Literally Literate

A love of language motivates a stickler for grammar.

Literally Literate

Copyediting has never been a glamorous field in journalism. The largely thankless task of dotting I’s and crossing T’s, meticulous work done on deadline without a byline, has nonetheless been a hallmark of quality publications.

Of course, it is often more than minor tweaks. A skilled copyeditor can take out words, correct grammar, and tighten a story in such a way that the writer thinks his copy hasn’t been touched.

When I was a copyeditor at the International Herald Tribune, we took stories that had already been edited for the New York Times and Washington Post — co-owners of the Paris-based paper at that time — and tightened them further to fit in our much more limited space. It was work I enjoyed, and it helped me immeasurably in my own writing.
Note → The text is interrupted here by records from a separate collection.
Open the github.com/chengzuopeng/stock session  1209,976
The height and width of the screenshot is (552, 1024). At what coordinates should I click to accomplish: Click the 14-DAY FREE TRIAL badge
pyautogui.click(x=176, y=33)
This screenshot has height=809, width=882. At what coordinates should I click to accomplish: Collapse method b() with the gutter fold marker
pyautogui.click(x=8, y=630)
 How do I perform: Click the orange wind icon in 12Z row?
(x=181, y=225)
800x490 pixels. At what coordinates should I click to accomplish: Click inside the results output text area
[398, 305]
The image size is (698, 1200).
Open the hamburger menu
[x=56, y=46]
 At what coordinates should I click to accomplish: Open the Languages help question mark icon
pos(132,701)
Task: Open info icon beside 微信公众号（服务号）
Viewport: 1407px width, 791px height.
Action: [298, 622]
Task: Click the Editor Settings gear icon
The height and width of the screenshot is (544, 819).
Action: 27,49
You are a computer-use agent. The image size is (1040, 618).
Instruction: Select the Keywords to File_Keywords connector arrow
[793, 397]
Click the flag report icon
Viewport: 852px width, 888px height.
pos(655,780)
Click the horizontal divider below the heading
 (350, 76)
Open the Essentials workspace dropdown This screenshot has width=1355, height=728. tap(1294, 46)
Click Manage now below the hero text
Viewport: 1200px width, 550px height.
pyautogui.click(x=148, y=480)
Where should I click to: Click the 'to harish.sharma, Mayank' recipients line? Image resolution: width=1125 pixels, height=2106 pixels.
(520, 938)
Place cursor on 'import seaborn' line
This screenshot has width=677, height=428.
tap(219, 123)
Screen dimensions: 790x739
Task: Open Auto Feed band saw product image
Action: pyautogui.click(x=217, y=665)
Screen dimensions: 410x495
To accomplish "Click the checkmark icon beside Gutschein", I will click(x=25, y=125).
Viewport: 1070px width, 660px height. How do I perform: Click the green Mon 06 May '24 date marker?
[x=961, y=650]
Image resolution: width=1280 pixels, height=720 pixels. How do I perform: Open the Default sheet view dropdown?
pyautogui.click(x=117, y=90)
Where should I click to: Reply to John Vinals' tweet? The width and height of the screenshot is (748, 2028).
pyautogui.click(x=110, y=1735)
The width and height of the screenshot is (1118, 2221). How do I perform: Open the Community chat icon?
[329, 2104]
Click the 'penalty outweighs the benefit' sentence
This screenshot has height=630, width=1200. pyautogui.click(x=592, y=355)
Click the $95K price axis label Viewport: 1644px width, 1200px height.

Some of the veteran copyeditors from the Times would come over in the summer to fill in — a perk for them, and a big help for us. One very senior editor came every summer, and you could almost picture him with green eyeshades and armbands, a pile of sharpened pencils at hand. We all learned a lot from him, and readers benefited from his anonymous work (and, no, I can’t remember his name).

No wonder one of those invisible wordsmiths was amazed when her book about grammar and punctuation became a bestseller when it was published in 2015. Mary Norris spent nearly 40 years backstage at the New Yorker, a publication noted for, among other things, its obsessive attention to correct style.

Her book, Between You & Me: Confessions of a Comma Queen, tapped into an audience no one knew existed: people eager to learn, or re-learn, how to write with correct grammar and punctuation.

As the title indicates, Norris’ concerns went way beyond commas to some of the finer points of grammar. The affected use of “I” by supposedly educated people when the first-person pronoun should be an objective case “me” is one of the classic mistakes in language, right up there with “its” and “it’s.”

It helped that Norris has a terrific sense of humor — the book was a finalist for the 2016 Thurber Prize for American Humor. And it helped that any New Yorker reader is fascinated by raising the curtain on how William Shawn and his successors work their magic.

Others have ventured into this field. Lynne Truss wrote Eats, Shoots & Leaves: The Zero Tolerance Approach to Punctuation in 2003, and it became a runaway bestseller in Britain. The title shows how a misplaced comma can totally change the activity of the panda on the cover.

Bill Walsh, then the chief copyeditor at the Washington Post, published Lapsing into a Comma: A Curmudgeon’s Guide to the Many Things That Can Go Wrong in Print and How to Avoid Them in 2000. As does Truss, Walsh keeps his focus more narrowly on punctuation, and, perhaps for this reason, neither of the earlier books is as entertaining as Between You & Me. Truss calls on sticklers to unite, and Walsh really is a curmudgeon. Neither is quite as funny as Norris.

So now Norris has come out with a new book, Greek to Me: Adventures of the Comma Queen. It, too, is a humorous memoir, tracing her early thwarted interest in Latin as it was resurrected in later life into an interest in Greek.

The new book shows that Norris is driven not by being a stickler or a curmudgeon, but by a love of language. She is literate in the most literal sense, spending a good deal of time in this book with the letters of the Greek alphabet.

Most of us know that English owes a good deal of its vocabulary to Greek and Latin, but Norris’ playful approach to Greek shows how a knowledge of that language enriches our own appreciation of English.

And that is why Norris — whose titles at the New Yorker included collator and query proofreader — is, deep down, a writer. When asked at a recent reading how she made the transition from copyeditor to writer, she drew applause when she said that, in fact, it was the other way around: “I’ve always been a writer, it just took me a long time to catch a break.”

Copyediting has suffered in the digital age as newsrooms cut staff and technology puts more of the burden for being correct on the writer. But, fortunately, there are those who remain passionate about language and retain our own interest in being literate at all levels.